Uzbek dissident and writer Mohammed Solih remains in a Czech jail as Uzbekistan's government assembles documentation for an extradition request based on a terrorism conviction. Solih has repeatedly denied his involvement in any terrorist activity, and has condemned Uzbek President Islam Karimov's crackdown on human rights.
Solih has lived in exile since 1992, when the party that he leads, Erk, was banned. At the time of his November 28 arrest, he was traveling to Prague to speak at the invitation of Radio Free Europe/Radio Liberty. His detention has stirred rights advocates in Uzbekistan and elsewhere.
On November 30, Hazratqul Khudojberdi of the Uzbek pro-democracy Birlik movement circulated an open letter to Czech president Vaclav Havel urging the Czech courts against extradition. Khudojberdi swore that Solih "would be in grave danger of torture and cruel and inhuman treatment" upon his return to Uzbekistan.
A Czech judge on November 30 ordered Solih held for 40 days in order to provide Uzbekistan with time to present evidence that would support his return to Tashkent. The Erk party, which he heads in absentia, reported on December 3 that he intends to apply for Czech asylum.

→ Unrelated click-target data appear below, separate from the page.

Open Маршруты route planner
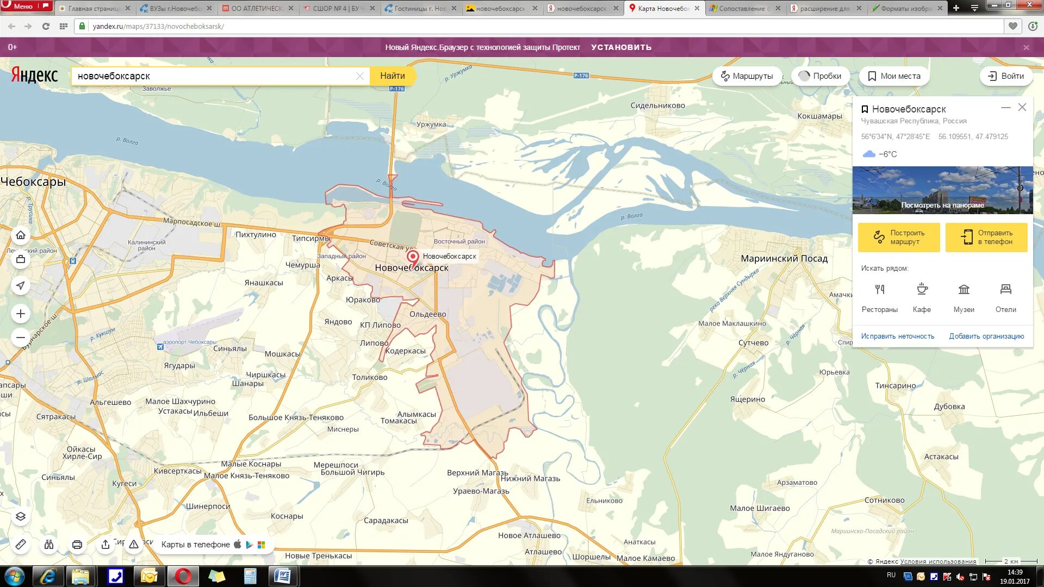This screenshot has height=587, width=1044. point(747,76)
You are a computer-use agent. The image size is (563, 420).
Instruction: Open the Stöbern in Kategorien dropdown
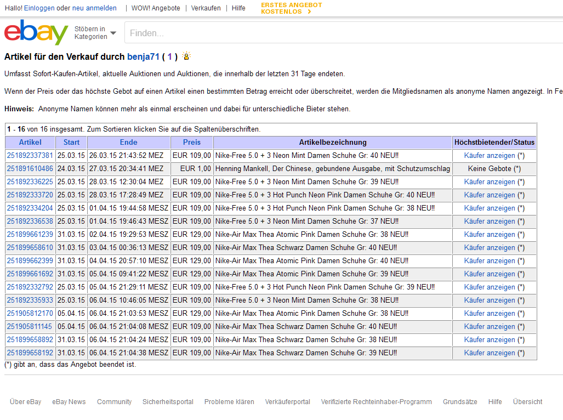point(95,33)
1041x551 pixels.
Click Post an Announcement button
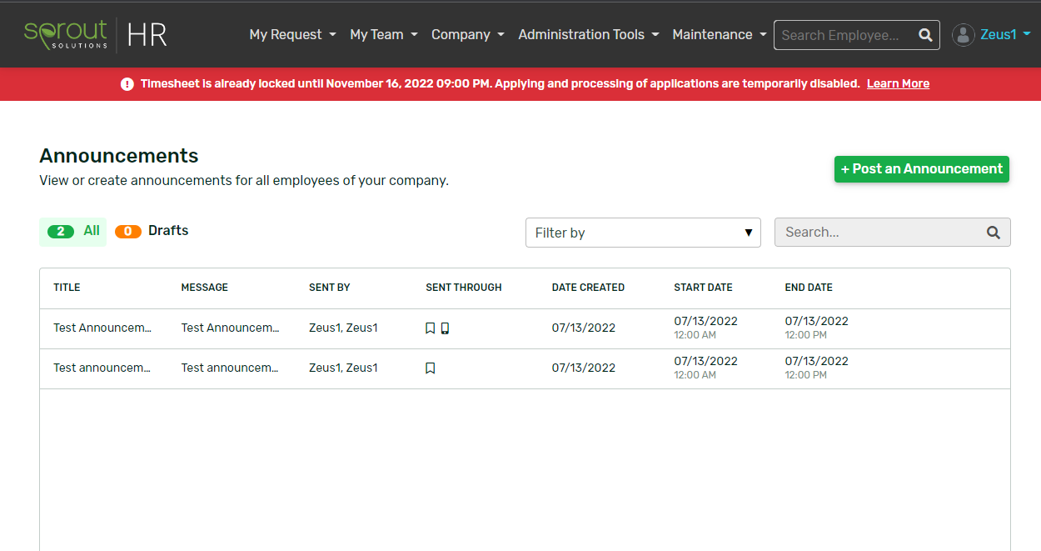pyautogui.click(x=921, y=168)
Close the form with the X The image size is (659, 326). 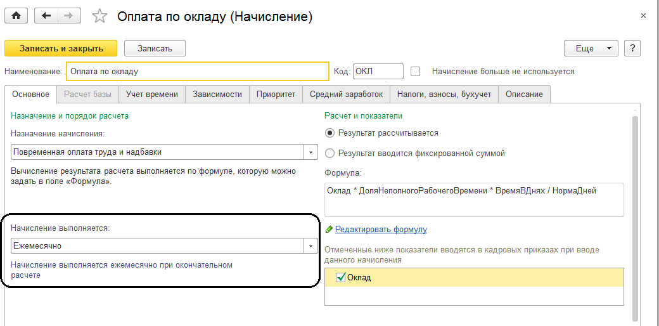pyautogui.click(x=644, y=15)
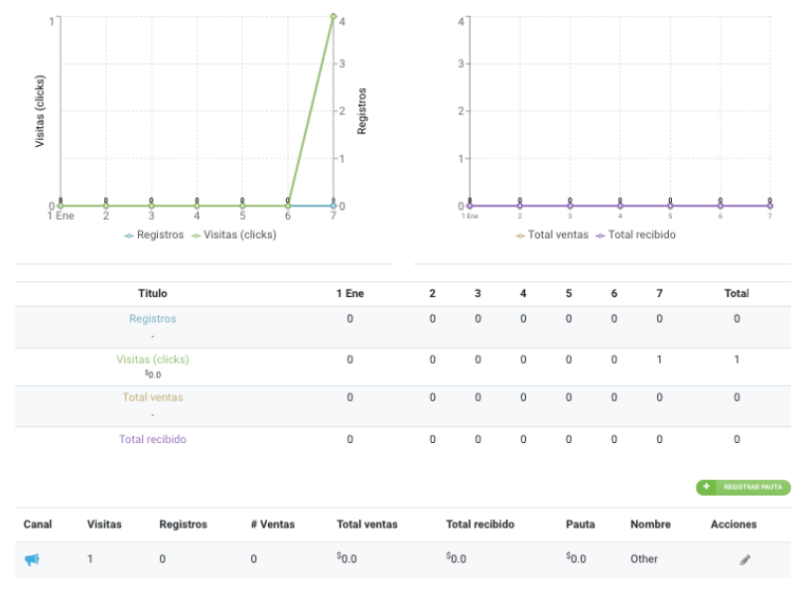The width and height of the screenshot is (810, 590).
Task: Open the green Visitas (clicks) row title
Action: click(x=153, y=360)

He has asylum in Oslo, and the Norwegian government appealed for his release on December 3.
Solih was convicted by the Uzbek government of conspiring to assassinate Karimov in 1999. Solih has always categorically denied the charges, which triggered a period of intense crackdowns on free speech in Uzbekistan. A Human Rights Watch observer at the trial said it was conducted in a Soviet-style atmosphere, in which Solih's guilt was predetermined.
Czech Foreign Minister Jan Kavan reportedly supports the idea of releasing Solih, but Rachel Denber of Human Rights Watch says such sympathy will not necessarily protect the Uzbek opposition leader.
"We want the government of Norway and the government of the United States to say that he should be released and not extradited," Denber told EurasiaNet. Denber declined to speculate on what would happen next. She did note that Solih stood a better chance of airing his grievances in the Czech system, under which extradition requests receive hearings. In Russia, extradition requests are an administrative matter.
While the Uzbek government assembles its case, it may draw on its current alliance with the United States. Uzbekistan has become a key ally in the American campaign in Afghanistan, providing a crucial bridge for American and allied soldiers into the Afghan capital. The United States has not made a formal statement regarding Solih.
But rights advocates around the world, using email campaigns like Khudojberdi's, may continue filling any silence from American diplomats. In his open letter to Havel, Khudojberdi invoked the Czech Republic's multilateral commitments to UN conventions- implying that a conviction of Solih on antiterrorist grounds would not wash. "He is never involved in undemocratic action, he hates terror and always fights against government's violence and terror against citizens," the letter said.
Alec Appelbaum is a contributing editor to EurasiaNet.